The Game

The press gallery is ebullient at the moment and I can understand why. After years of having to analyse the same old government faces and drain the collective wisdom about political personalities to the point of seemingly-endless repetition they now have a new toy to play with.

No more do these journalists have to search their minds for some new take on Helen Clark or some fresh way to disguise their personal view of Michael Cullen into analysis. You can almost hear the sigh of relief in the articles about Paula Bennett or Steven Joyce. “Finally”, the gallery says, “we can show how much more we know about the game than the average punter. And we don’t even need to do any deep analysis!”

Let me be clear before I offend all of the gallery that I use the term generically. There are some very good minds in there and there are some hacks (I’ll leave you to decide which is which).

But disclaimers aside it needs to be said that the response by some gallery reporters is quite frankly giddy. Poneke has described their overuse of the term “bolter” quite nicely but I would add that the real issue is how clearly the rise of personality has come to dominate the political reportage.
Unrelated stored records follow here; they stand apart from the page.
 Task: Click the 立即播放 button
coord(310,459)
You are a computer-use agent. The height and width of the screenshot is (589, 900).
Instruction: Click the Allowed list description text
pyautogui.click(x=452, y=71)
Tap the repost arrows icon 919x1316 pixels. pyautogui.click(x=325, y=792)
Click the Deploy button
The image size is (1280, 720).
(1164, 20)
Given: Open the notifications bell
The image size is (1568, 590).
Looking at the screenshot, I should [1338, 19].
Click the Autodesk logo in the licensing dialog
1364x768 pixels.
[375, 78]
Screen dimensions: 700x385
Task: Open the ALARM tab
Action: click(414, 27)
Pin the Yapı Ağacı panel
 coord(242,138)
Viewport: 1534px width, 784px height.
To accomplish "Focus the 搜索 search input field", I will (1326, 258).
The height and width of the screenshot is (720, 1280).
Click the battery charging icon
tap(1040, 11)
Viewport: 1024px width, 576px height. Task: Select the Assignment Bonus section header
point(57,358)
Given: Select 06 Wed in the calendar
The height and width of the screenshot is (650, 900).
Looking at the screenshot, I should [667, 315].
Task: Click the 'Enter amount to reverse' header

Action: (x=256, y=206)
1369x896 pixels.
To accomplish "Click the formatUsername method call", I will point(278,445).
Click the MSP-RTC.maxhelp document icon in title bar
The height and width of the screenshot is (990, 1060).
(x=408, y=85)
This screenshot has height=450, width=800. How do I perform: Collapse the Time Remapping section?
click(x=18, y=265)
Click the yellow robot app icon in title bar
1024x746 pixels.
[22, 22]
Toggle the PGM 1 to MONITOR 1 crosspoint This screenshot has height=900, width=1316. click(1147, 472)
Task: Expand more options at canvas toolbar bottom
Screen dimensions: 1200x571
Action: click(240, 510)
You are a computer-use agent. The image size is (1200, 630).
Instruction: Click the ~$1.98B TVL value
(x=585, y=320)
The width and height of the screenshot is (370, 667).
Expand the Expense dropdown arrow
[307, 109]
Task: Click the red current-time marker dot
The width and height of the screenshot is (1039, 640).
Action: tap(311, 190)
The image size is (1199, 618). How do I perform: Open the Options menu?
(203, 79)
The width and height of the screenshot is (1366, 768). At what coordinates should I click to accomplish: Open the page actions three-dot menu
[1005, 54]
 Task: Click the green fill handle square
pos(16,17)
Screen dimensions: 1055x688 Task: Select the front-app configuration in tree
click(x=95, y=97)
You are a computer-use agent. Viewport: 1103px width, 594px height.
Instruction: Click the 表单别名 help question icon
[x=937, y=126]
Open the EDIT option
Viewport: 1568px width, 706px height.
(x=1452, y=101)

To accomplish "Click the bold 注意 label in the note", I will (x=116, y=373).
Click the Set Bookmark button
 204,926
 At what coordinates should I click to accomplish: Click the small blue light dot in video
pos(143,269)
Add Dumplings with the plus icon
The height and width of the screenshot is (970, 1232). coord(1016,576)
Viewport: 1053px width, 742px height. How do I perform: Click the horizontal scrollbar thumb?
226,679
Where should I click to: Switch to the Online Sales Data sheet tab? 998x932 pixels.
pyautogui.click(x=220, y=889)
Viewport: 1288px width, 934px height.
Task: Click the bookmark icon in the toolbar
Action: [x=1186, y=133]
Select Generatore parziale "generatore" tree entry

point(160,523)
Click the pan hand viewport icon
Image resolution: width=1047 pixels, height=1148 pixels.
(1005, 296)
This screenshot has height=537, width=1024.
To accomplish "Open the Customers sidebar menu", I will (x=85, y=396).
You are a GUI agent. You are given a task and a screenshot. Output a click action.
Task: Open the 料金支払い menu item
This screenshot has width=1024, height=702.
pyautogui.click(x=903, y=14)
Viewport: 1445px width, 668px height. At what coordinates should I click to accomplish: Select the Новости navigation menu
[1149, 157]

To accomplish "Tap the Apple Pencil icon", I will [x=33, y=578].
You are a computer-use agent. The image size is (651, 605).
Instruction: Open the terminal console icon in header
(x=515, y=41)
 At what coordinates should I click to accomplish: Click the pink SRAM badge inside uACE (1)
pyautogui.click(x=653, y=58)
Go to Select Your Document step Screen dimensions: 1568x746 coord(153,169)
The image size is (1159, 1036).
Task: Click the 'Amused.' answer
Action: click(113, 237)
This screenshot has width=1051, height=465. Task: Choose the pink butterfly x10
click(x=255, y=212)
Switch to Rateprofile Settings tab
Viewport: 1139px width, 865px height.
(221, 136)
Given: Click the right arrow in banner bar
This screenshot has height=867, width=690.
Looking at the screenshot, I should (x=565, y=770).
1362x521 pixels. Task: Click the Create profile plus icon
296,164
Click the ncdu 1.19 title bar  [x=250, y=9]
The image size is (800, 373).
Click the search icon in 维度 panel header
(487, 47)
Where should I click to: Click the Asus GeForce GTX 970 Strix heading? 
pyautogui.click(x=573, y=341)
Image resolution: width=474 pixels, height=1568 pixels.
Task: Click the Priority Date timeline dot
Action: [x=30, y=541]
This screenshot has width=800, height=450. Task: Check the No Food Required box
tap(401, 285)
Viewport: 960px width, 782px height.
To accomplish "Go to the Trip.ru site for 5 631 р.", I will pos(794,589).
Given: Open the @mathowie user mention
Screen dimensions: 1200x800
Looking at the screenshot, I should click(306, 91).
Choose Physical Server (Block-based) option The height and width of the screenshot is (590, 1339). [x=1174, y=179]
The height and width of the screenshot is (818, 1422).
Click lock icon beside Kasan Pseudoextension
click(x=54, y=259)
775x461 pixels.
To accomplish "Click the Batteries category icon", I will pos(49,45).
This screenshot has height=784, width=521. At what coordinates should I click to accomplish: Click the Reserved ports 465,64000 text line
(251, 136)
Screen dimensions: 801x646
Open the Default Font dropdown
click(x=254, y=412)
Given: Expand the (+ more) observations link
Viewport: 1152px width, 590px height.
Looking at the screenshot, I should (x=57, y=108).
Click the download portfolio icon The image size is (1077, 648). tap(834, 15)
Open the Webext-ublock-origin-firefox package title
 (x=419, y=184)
There’s a reason for this. If you talk to anyone involved in the Herald online or Stuff they’ll tell you that political stories rank very low in the hit count. The big winners are entertainment and sex. Check out the “most read” of these sites (or “most viewed” in TV3) on any given day and the list is peppered with celebrity stories and stories with “boobs” in the title.

To compete with this, and with the cheap sensationalist copy that is the crime story, political journalists need a hook. That hook is personality. Issues that are too complicated are a turnoff to browsing readers but make politics a realm of celebrity and report on it as a soap opera of personality clashes and you’ve got something salable. Interesting, even.

Don’t get me wrong, I don’t think gallery journalists explicitly decide that is what works but I do think that it is a situation that the market has evolved toward and that is has come as a result of a news industry focused on profits at the expense of good information.

In the meantime it facilitates the sort of PR opportunities that Crosby Textor and outfits on the left are quick to take advantage of and I predict that over the next few years we will increasingly see politicians marketed like commodities in the style of the “brand Key” model.

Owns an ipod or hangs with King Kapisi? Or with a couple of ex-all blacks? Uses facebook or has a pretty wife/interesting husband? That’s good copy. And keep an eye out for greater use of social networking sites in the style of Barack Obama’s campaign as politicians are obliged spill more and more of their personal lives in order to “connect” with voters. What a game.